I had painting urge since childhood and I practiced mainly sketches as I did not know how to get color shades and right effect, but once I get that training from my GURU at Ahmedbad city in Gujarat state, (just for 6 months for applying oil colors and using them to get right effect) since than I have almost never stopped doing oil paintings. (heh, and perhaps never done the pencil sketches!!, I feel like continue practicing pencil work again as it has it's own fun getting shades and effect in black n 'white.)
I am thinking of letting this current painting on hold and start another one...the same one, so that I can have two of the same subject, (my eldst grand daughter)
Thanks again for your support.

Richard Budig 10-19-2011 12:16 AM

It is difficult to offer good critical review of work via computer. Each computer monitor "sees" things differently. If I commented on your flesh tones, I may be quite wrong because of the way my monitor displays your work. In general, your work looks as though you are headed in the right direction.
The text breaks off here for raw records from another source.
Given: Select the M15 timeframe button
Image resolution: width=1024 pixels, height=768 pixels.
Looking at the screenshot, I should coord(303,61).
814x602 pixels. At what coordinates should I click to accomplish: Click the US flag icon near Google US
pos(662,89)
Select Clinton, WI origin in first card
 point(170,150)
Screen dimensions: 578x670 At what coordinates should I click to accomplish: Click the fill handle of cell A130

How did your guru teach you to soften color? Did he teach your about neutral grays? A lot of artists use neutral grays as a way to tone down brilliant colors. You can also tone down brilliant colors using the complement . . . blue to soften orange, for example. However, this method takes a very long time to learn, and usually causes one to waste a lot of paint looking for the right combination. Neutral gray can be made in several values by using ivory black and white. It is necessary to add a bit of raw umber or burnt umber to the black to kill it tendency to show blue. Once you get used to your grays, you will use them in much of your work.

But, as for black, again, my advice is not use so much that it takes so long to dry. Actually, it will eventually dry, but sometimes, it can take quite a long time . . . many days up to a couple of week.

And, yes, you should draw all the time.

Meera Bakshi 10-19-2011 12:33 AM

Linseed oil thin layer not drying....
 
Dear Richard,
I greatly appreciate your feed back. To be very frank, I did not have much time with my GURU as I met him around 1991 as I was basically from Mumbai and in order to not to leave my owned apartment in place like Mumbai in vacant condition when we get a visa approval of our Green card, so we got rid of that apartment and moved to a smaller city - Ahmedabad. I was not so very happy to leave Mumbai but GOD might have different plans for me. Staying there for almost 2 and 1/2 years I did not know this GURU exists! And when I came to know about him and found out he was teaching exactly what I was looking for, I started learning from him starting January 1991 and in June 1992 I came to US.
He too do not have Computer access and or e-mail connection. So it is very difficult to communicate with him. Many a times I miss his expertise when I am stuck at certain point of my work.
He may have told me about the gray tones but I do not recollect. What you say is right. I do remember him telling me to use little blue tint in chin area while working on a male portrait, though!
I will try to apply as per your advice. Thanks again for your special time sparing for me. I will keep in touch with my latest work. Thanks again.